As staff writers at the noted Nashville publishing house Tree International, each wrote numerous successful country songs--including O’Hara’s “Grandpa (Tell Me ‘Bout the Good Old Days)” and Kane’s “Gonna Have a Party”-- hits for the Judds and Alabama, respectively. But it was the stimulating environment of Tree, as well as emotional and financial support from the firm, that allowed the two to work together in developing the sound heard on the record.

“Kieran and I both spent a lot of time writing songs, trying to get them cut in Nashville, trying to tailor songs to fit in, and had gone through all the cycles, every kind of phase there is to go through as part of the Nashville songwriting community,” said O’Hara.

Added Kane: “All the time that has been put in learning and working and writing different things seems like it really made sense. I feel more in control of my own destiny in terms of the music. It’s a tremendous feeling.”

But the best part of success for the O’Kanes has been discovering that it’s possible to be an outsider and still get respect from the inside.

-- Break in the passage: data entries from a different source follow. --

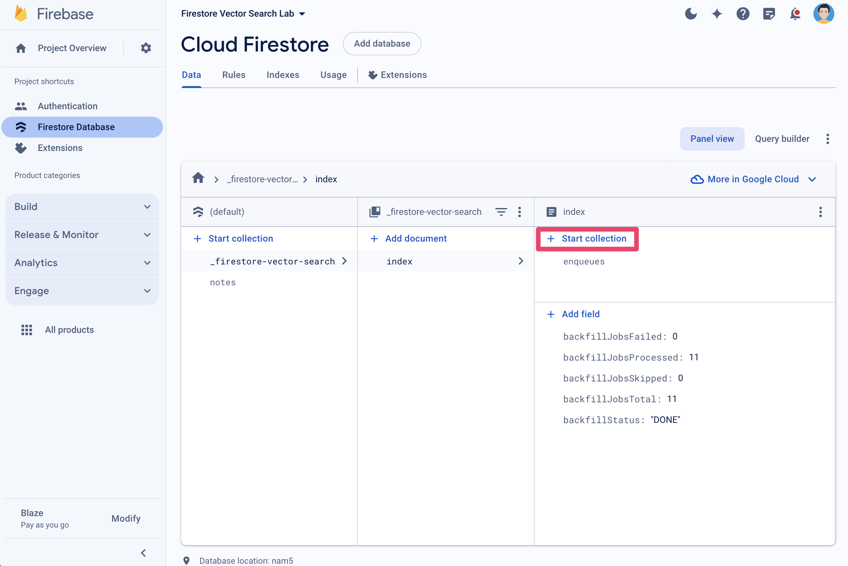
Task: Click the Add database button
Action: (x=381, y=44)
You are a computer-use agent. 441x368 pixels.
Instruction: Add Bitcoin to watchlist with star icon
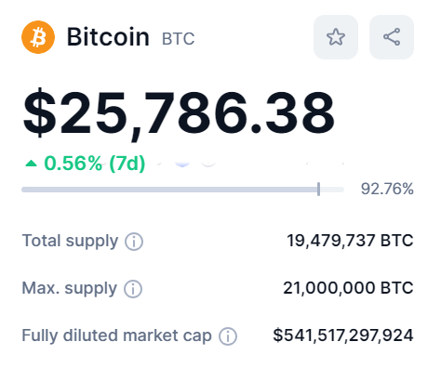(336, 37)
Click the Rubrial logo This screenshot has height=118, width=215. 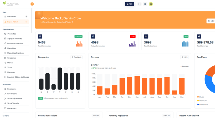point(11,4)
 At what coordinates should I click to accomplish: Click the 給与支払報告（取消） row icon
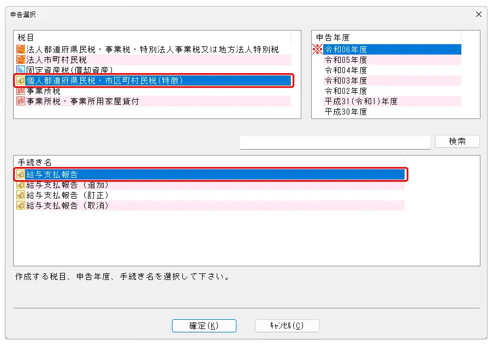click(21, 206)
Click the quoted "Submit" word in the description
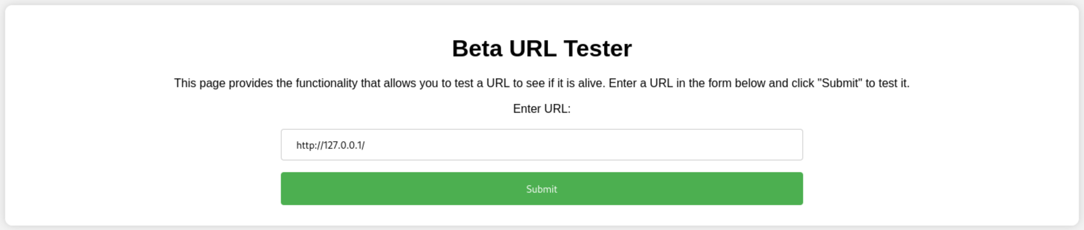Viewport: 1084px width, 230px height. [x=840, y=83]
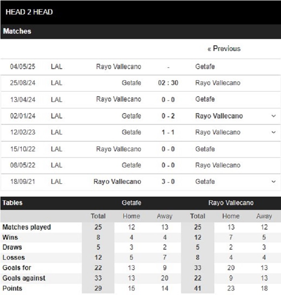Click the 0 - 2 score result

[x=168, y=116]
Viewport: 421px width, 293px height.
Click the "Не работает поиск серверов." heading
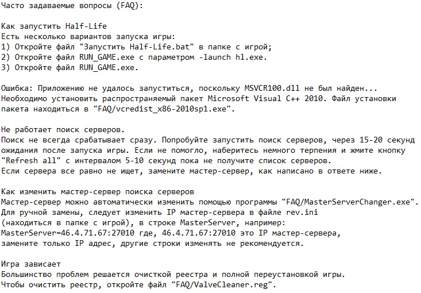pos(63,130)
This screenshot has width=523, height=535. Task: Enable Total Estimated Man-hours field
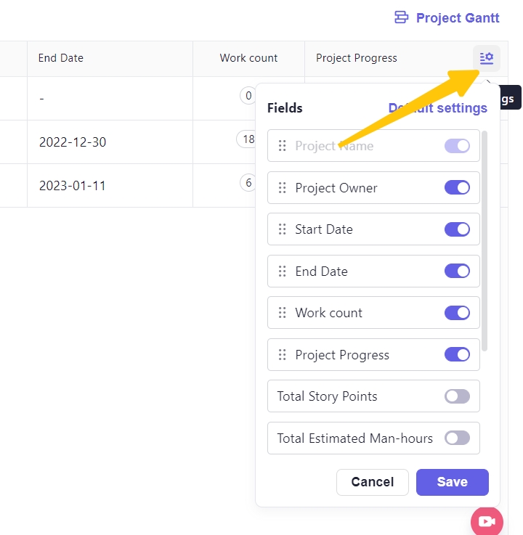(x=457, y=438)
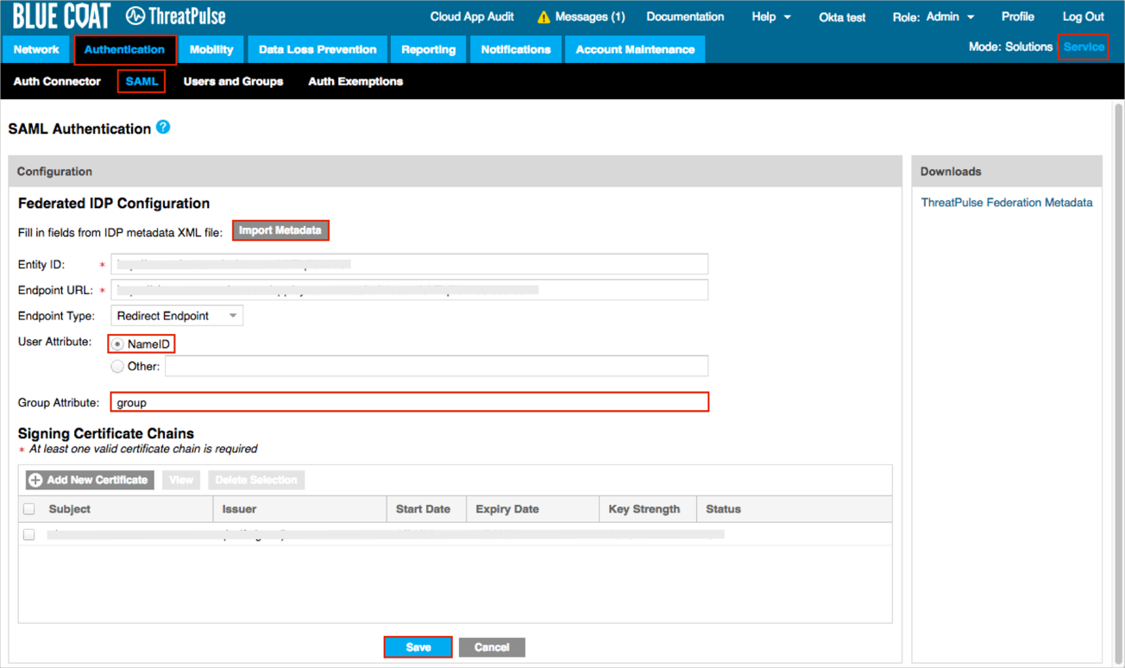Click the Messages warning triangle icon
1125x668 pixels.
[544, 17]
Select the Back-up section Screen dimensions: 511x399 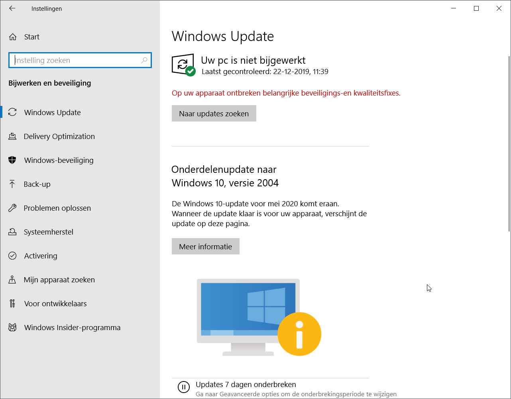point(36,184)
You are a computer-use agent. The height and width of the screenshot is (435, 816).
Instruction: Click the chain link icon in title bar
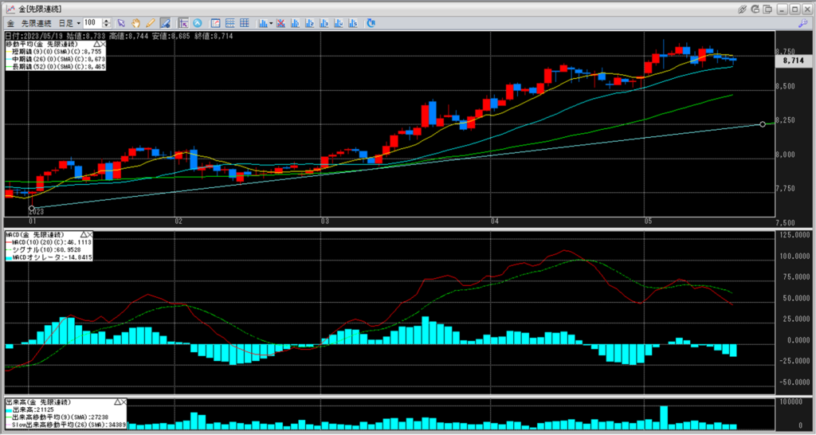pos(743,8)
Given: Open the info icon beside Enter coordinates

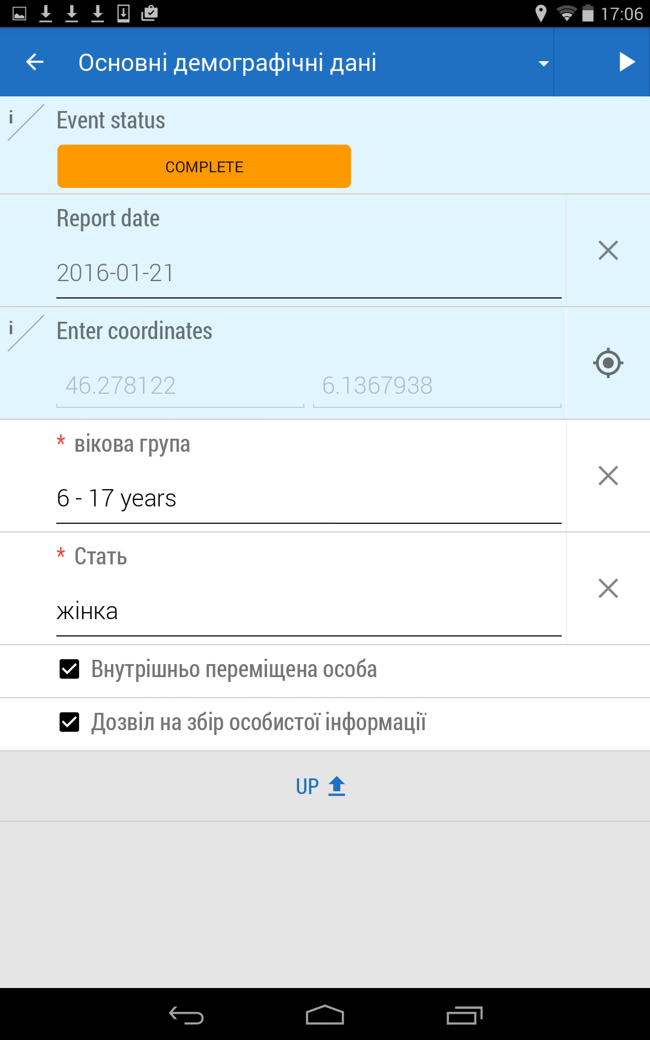Looking at the screenshot, I should point(12,329).
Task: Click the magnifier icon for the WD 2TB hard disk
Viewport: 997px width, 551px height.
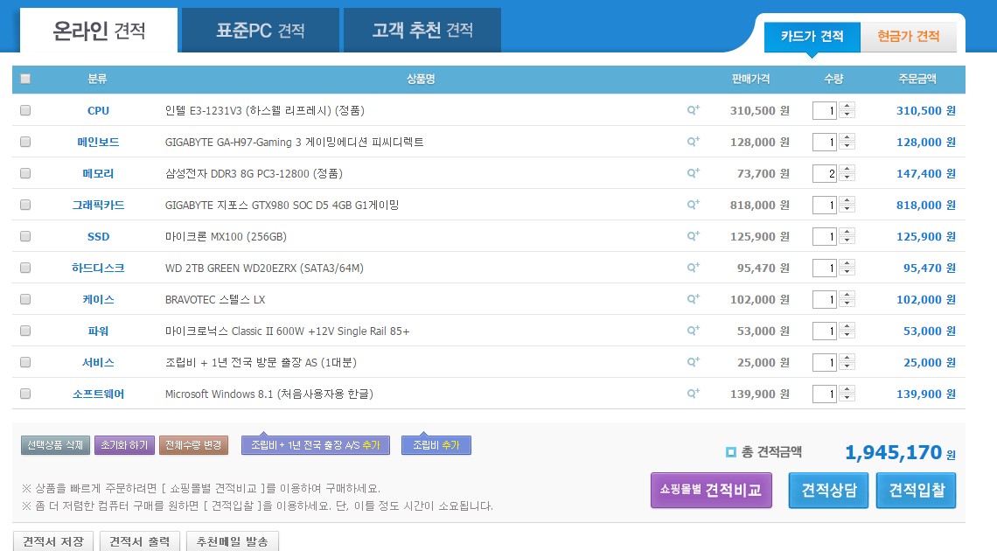Action: click(693, 268)
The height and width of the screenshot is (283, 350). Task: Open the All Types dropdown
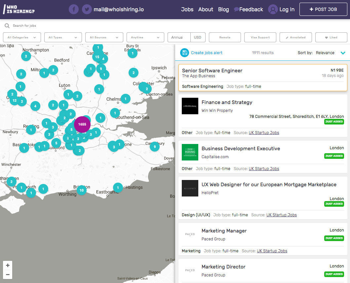tap(63, 37)
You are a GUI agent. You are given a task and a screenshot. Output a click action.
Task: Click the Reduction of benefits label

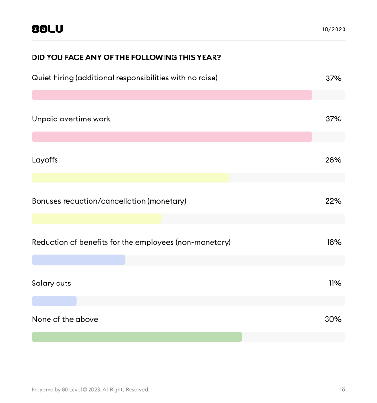131,242
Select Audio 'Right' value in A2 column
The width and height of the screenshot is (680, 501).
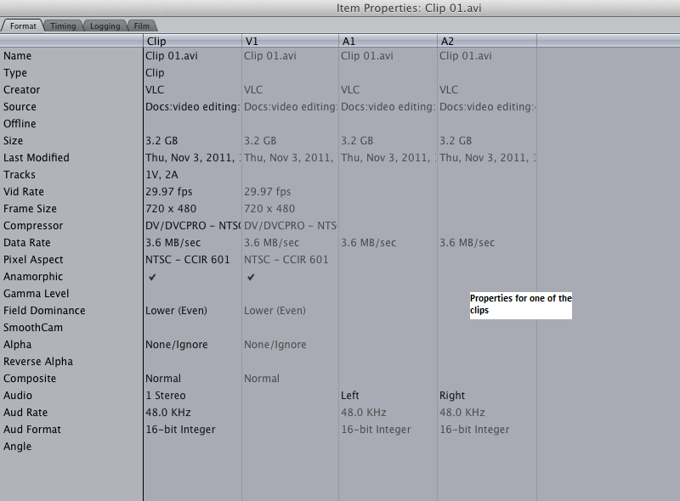452,396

“We keep hearing that ‘The O’Kanes’ is an album people are playing on their buses as they travel down the highway,” said Kane. “We did (the record) because we love it and everything about it. To find out afterward that it struck a note in some people has been tremendous. The commercial success is really great, but to know that your peers, people who make a living either writing about music or playing it like your album, that’s been really exciting.”